TASK
Every record here must be set down once more, precisely as it reads.
======== DATA FOR ANALYSIS ========
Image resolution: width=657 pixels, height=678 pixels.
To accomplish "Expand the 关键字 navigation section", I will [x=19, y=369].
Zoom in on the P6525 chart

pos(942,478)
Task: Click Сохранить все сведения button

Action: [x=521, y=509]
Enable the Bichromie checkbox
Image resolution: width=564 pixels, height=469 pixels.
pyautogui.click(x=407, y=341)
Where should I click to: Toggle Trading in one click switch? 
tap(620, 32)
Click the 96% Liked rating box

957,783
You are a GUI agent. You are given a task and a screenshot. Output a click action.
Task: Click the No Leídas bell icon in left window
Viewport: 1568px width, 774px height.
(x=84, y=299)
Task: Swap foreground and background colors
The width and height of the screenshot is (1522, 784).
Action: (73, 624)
========
EXERCISE RESPONSE
Image resolution: width=657 pixels, height=678 pixels.
To accomplish "Expand the 关键字 navigation section", I will [x=19, y=369].
Zoom in on the P6525 chart

pos(942,478)
Task: Click Сохранить все сведения button

Action: [x=521, y=509]
Enable the Bichromie checkbox
Image resolution: width=564 pixels, height=469 pixels.
pyautogui.click(x=407, y=341)
Where should I click to: Toggle Trading in one click switch? 
tap(620, 32)
Click the 96% Liked rating box

957,783
You are a GUI agent. You are given a task and a screenshot. Output a click action.
Task: Click the No Leídas bell icon in left window
Viewport: 1568px width, 774px height.
(x=84, y=299)
Task: Swap foreground and background colors
The width and height of the screenshot is (1522, 784).
Action: (73, 624)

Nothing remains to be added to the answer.